Ceci étant dit, elles sont très légères et il est donc agréable de courir avec elles aux pieds, et si l'on court régulièrement avec, je pense que cela doit pouvoir devenir la paire de chaussures de course principale voire unique.
Un soucis cependant qui n'a pas disparu avec le temps : leur look disons peu commun, qui attire les regards alentours. Il faut aimer être le centre d'attention pour les porter.

Unknown a dit…

J'avoue bien volontiers avoir parlé de nos ancêtres du néolithique sans m'être documenté. Néanmoins, on dirait que j'ai eu du nez :

http://fr.wikipedia.org/wiki/M%C3%A9decine_dans_la_Pr%C3%A9histoire_et_la_Protohistoire#Estimations_de_l.27esp.C3.A9rance_de_vie_moyenne_des_hommes_pr.C3.A9historiques

Je maintiens sur cette base un peu frêle mon préjugé : les éventuelles douleurs musculo-squelettiques devaient être cachées derrière des caisses d'infections, de plaies, et autres traumatismes graves. Sans compter les problèmes dentaires, mec.

Merci pour le retour, les chaussures ont l'air vraiment bien.

"Il faut aimer être le centre d'attention pour les porter."
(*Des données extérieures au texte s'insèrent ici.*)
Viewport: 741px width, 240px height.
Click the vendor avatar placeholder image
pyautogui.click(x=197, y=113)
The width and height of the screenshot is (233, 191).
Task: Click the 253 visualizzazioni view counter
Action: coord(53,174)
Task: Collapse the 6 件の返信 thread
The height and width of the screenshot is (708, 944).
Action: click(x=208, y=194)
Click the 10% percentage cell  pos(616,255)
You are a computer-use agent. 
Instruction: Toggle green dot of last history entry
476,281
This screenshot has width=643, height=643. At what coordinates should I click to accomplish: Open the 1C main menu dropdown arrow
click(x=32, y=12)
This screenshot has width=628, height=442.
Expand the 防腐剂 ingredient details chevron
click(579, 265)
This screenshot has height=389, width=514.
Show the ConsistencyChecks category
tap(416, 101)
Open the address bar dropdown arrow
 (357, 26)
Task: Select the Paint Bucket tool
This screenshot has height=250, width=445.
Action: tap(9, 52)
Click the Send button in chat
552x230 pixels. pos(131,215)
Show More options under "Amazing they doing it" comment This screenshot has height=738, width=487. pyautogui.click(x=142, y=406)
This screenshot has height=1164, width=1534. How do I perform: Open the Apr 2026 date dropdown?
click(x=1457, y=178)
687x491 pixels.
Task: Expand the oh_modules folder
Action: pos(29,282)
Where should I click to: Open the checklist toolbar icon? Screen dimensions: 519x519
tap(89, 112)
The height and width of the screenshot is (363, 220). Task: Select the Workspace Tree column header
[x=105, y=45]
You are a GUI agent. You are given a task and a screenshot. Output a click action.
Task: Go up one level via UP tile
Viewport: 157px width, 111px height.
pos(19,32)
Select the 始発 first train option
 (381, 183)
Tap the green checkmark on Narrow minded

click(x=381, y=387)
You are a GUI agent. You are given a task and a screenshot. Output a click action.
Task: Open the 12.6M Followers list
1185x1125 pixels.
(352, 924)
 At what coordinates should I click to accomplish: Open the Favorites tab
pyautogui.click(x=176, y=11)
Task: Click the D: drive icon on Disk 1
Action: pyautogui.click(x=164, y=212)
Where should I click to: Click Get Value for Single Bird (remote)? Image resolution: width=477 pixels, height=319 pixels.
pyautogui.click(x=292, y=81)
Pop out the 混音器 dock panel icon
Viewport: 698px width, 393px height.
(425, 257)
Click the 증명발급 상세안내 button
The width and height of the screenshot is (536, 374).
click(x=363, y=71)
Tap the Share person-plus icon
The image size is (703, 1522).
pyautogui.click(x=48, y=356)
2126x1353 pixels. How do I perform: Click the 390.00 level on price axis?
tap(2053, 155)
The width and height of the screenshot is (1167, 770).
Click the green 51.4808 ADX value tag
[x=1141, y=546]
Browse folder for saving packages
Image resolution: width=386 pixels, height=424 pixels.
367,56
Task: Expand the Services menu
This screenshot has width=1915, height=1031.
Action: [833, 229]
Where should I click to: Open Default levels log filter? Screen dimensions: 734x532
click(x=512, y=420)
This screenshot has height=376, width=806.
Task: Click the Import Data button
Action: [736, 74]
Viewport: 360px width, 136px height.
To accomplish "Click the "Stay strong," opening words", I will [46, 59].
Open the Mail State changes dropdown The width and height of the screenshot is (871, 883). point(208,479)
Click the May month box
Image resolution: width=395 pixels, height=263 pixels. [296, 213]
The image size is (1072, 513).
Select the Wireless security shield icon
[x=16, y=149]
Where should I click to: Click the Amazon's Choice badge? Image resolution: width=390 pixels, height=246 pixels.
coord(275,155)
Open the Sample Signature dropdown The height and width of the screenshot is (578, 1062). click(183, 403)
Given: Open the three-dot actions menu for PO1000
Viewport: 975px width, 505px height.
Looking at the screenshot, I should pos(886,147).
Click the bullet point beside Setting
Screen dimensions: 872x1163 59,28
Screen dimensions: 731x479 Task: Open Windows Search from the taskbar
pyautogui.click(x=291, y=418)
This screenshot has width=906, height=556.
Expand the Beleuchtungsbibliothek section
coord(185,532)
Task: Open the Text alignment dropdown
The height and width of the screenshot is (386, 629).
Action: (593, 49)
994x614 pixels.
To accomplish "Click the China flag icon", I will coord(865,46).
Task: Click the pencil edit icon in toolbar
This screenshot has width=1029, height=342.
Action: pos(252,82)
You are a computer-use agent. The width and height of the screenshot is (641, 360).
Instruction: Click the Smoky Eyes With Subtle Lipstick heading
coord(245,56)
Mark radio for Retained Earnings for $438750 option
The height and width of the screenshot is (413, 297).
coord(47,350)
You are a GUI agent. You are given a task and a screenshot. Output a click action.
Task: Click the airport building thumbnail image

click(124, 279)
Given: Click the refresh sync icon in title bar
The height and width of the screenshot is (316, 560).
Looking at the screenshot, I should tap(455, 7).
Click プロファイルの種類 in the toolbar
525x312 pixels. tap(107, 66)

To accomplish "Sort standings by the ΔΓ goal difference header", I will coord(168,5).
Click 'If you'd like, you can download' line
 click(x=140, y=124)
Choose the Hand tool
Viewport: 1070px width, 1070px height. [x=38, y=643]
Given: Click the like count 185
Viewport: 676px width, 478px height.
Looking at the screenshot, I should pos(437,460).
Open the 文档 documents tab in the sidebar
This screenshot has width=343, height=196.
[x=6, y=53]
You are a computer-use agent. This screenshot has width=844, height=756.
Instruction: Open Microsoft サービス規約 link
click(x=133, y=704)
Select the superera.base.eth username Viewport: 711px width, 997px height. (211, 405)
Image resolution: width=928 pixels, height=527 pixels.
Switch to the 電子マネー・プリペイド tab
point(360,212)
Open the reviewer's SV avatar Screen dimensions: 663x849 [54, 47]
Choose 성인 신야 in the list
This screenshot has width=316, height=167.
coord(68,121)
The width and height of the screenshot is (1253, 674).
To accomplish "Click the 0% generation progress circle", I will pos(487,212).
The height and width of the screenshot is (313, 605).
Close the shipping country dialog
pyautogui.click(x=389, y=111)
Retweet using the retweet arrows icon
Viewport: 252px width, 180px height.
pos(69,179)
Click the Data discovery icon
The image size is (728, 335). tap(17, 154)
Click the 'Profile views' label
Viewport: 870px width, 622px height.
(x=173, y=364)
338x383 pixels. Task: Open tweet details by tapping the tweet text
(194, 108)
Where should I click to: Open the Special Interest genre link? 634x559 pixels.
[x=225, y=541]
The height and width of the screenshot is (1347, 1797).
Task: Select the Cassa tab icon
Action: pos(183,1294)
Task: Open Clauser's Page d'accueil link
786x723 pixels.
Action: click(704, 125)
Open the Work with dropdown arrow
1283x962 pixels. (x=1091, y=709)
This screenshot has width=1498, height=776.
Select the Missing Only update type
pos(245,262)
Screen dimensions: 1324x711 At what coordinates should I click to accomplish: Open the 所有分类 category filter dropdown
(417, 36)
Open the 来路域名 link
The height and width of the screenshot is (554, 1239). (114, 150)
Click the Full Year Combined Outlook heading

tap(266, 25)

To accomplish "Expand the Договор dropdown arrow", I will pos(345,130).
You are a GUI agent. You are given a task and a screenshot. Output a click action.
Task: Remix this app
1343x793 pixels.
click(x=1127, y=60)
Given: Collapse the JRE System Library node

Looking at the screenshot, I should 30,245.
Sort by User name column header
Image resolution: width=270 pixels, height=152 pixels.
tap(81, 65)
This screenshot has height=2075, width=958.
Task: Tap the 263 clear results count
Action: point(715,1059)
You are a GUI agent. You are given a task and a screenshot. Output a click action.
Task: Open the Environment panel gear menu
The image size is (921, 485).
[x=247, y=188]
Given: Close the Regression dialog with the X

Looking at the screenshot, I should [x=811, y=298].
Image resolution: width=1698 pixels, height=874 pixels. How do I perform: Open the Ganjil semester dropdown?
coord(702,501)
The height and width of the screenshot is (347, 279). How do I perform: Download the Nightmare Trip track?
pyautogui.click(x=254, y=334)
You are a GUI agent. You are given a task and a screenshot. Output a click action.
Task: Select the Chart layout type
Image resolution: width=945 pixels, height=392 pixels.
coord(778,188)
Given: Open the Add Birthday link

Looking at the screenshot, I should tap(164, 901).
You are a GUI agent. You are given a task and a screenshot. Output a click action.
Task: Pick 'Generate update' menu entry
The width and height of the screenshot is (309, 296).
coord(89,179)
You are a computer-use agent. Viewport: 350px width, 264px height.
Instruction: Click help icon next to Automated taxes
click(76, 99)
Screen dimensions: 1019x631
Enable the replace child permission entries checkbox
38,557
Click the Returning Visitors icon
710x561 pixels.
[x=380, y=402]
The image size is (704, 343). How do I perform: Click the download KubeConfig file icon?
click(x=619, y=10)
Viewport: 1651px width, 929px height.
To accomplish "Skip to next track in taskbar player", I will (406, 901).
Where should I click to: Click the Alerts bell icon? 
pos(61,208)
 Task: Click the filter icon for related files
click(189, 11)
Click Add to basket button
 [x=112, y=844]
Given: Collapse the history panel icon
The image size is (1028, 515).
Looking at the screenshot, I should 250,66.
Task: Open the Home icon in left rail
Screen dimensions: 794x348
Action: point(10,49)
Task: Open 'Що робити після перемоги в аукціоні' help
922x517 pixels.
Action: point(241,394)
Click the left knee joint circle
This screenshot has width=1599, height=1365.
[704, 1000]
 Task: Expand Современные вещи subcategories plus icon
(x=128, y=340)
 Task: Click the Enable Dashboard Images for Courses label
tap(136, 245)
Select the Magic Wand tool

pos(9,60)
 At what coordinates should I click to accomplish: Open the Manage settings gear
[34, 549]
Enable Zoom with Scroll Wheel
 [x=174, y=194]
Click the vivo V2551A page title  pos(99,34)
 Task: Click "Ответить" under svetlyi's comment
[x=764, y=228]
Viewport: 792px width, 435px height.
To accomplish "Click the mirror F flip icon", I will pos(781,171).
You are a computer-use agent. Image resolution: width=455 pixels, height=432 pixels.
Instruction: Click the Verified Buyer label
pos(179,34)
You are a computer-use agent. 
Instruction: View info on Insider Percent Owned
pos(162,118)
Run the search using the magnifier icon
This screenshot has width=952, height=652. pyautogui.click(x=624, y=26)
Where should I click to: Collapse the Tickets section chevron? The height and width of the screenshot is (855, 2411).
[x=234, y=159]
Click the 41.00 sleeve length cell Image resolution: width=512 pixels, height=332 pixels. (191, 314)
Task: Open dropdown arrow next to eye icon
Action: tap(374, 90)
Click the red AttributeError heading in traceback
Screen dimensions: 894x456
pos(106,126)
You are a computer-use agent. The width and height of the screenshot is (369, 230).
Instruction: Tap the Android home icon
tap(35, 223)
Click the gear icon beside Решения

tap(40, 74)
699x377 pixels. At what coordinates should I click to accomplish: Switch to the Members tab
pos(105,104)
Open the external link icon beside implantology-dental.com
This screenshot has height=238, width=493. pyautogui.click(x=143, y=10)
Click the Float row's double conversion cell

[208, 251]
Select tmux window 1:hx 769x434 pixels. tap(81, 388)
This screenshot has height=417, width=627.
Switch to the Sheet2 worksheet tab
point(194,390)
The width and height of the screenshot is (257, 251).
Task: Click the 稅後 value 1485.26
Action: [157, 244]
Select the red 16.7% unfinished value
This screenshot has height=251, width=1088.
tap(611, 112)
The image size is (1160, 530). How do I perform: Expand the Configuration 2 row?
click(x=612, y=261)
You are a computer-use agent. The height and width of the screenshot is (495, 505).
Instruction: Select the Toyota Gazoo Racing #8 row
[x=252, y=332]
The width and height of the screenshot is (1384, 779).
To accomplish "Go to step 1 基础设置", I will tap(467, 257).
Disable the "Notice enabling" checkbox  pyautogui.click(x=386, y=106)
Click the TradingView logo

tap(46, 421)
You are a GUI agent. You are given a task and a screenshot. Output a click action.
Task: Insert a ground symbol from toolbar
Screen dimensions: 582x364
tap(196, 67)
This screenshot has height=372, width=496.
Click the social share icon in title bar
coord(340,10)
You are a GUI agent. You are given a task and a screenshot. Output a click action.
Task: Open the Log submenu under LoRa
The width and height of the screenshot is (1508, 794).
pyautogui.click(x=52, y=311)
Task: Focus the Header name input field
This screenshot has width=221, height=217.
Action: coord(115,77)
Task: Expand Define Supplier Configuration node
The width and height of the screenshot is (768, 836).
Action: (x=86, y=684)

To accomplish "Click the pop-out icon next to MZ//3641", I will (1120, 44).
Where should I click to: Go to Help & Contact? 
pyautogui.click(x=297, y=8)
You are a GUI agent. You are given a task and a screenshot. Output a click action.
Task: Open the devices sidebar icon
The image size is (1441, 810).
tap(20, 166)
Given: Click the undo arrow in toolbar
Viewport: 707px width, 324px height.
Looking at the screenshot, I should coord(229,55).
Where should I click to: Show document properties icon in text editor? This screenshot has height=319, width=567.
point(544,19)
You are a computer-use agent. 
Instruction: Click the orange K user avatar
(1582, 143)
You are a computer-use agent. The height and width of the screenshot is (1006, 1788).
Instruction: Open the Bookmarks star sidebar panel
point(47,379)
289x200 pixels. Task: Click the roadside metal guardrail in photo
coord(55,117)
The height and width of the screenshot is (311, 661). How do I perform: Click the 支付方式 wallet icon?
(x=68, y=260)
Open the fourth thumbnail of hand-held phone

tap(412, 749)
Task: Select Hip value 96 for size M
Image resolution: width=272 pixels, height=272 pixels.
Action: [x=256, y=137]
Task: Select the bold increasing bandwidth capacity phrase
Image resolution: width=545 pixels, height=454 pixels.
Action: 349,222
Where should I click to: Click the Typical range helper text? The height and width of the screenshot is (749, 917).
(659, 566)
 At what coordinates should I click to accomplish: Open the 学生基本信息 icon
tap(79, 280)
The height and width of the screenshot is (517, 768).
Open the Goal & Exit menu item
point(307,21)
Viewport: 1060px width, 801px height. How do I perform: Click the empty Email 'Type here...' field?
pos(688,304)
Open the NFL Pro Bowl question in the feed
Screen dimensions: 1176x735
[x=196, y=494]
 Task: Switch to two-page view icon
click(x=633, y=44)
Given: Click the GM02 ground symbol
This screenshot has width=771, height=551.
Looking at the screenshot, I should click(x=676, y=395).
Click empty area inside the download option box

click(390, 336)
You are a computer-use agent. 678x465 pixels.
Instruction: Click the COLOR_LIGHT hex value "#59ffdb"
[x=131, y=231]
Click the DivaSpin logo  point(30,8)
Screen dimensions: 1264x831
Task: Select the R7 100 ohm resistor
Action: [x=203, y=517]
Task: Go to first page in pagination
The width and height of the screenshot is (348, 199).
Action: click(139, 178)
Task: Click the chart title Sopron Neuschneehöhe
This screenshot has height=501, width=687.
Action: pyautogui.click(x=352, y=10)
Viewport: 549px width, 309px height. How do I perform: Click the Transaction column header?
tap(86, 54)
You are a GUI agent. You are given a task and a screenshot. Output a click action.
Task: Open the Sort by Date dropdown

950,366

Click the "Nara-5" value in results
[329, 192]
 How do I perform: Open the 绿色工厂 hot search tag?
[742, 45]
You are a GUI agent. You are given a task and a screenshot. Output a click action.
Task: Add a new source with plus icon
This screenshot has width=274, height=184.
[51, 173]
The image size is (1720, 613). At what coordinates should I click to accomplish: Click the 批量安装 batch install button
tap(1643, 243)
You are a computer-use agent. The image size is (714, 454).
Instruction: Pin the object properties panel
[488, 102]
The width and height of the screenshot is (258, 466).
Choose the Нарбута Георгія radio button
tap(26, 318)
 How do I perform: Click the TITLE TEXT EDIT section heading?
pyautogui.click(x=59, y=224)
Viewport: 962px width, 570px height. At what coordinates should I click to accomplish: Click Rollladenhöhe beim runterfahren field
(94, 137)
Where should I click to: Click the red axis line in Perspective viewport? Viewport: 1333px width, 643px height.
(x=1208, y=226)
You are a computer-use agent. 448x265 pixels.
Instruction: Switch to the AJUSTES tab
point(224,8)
Je sais que ça te répugne, mais c'est pour le bien de tes genoux. Serre-les dents et supporte les regards subjugués sur ton passage. Avec un peu de chance, certains de tes fans n'ont pas de pomme d'adam.

Unknown a dit…
Ce commentaire a été supprimé par l'auteur.
Unknown a dit…

Le lien en meilleure forme

page wikipedia

BasMati a dit…

Alors si maintenant on cite Wikipedia quand on a besoin d'un argument, tout est permis...
Je préfère pour ma part citer cette autre page, dont je n'ai aucune idée de la fiabilité : ICI.
Pour les feignants, on y dit qu'il est difficile d'estimer l'espérance de vie d'une population passée, et on y donne un exemple censé tordre le cou à l'idée selon laquelle on mourait jeune au moyen-âge.
Plus sérieusement, voici un autre argument : si la mortalité infantile est énorme, du genre 50% avant la puberté, alors on peut obtenir le type de chiffres cités sur la page wikipedia, sans pour autant que la pyramide des âges soit tronquée précocément pour les plus vieux. Et une forte mortalité infantile me semble probable, tout en n'ayant aucun impact sur le problème qui nous intéresse.
Bref, pour conclure, je ne suis toujours pas convaincu qu'il n'y avait pas d'adultes âgés durant la préhistoire, du moins suffisamment âgés (25-30 ans, ça peut être suffisant) pour avoir quelques douleurs articulaires.